Processo penale - Appello - Modifiche normative - Possibilità per il pubblico ministero di proporre appello avverso le sentenze di proscioglimento - Esclusione (salvo nelle ipotesi di cui all'art. 603, comma 2, cod. proc. pen., se la nuova prova è decisiva) - Inammissibilità dell'appello proposto prima dell'entrata in vigore della novella - Denunciata irragionevolezza nonché violazione dei principi di parità delle parti, di ragionevole durata del processo, di buon andamento della pubblica amministrazione e di obbligatorietà dell'azione penale - Sopravvenuta dichiarazione di illegittimità costituzionale delle norme censurate - Questione divenuta priva di oggetto - Manifesta inammissibilità.
Sono manifestamente inammissibili le questioni di legittimità costituzionale dell'art. 593 cod. proc. pen., come modificato dall'art. 1 della legge 20 febbraio 2006, n. 46 censurato, in riferimento agli artt. 3, 97, 111 e 112 Cost., nella parte in cui limita l'appello del pubblico ministero contro le sentenze di proscioglimento alle ipotesi di cui all'art. 603, comma 2, cod. proc. pen., e dell'art. 10, comma 2, della stessa legge, censurato, in relazione ai medesimi parametri, ove prevede che gli appelli proposti prima della entrata in vigore della novella sono da dichiararsi inammissibili.
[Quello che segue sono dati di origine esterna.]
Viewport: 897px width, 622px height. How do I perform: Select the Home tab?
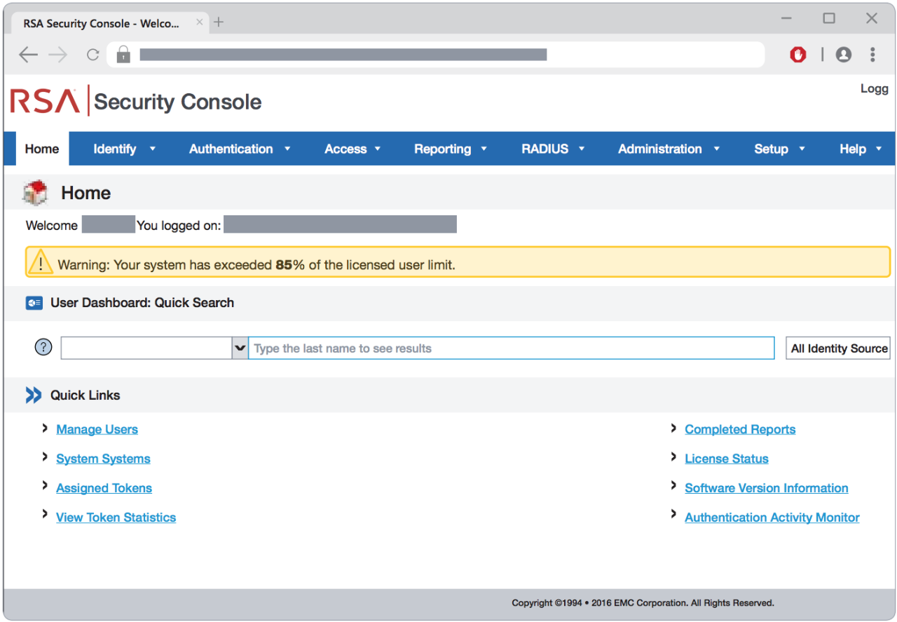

Infatti, successivamente alle ordinanze di rimessione, la sentenza n. 26/2007 ha dichiarato l'illegittimità costituzionale in parte qua delle norme impugnate, con la conseguenza che le questioni oggi proposte sono divenute prive di oggetto.
- La sentenza n. 26/2007 ha dichiarato costituzionalmente illegittimo l'art. 1 della legge n. 46 del 2006 nella parte in cui esclude che il pubblico ministero possa appellare contro le sentenze di proscioglimento, fatta eccezione per le ipotesi previste dall'art. 603, comma 2, cod. proc. pen., se la nuova prova è decisiva, e dell'art. 10, comma 2, della stessa legge, nella parte in cui prevede che l'appello proposto contro una sentenza di proscioglimento dal pubblico ministero prima dell'entrata in vigore della novella è dichiarato inammissibile.
- Sulla manifesta inammissibilità di questioni divenute prive di oggetto per sopravvenuta declaratoria di incostituzionalità v., citate, ex multis, ordinanze n. 449, n. 415 e n. 269/2008.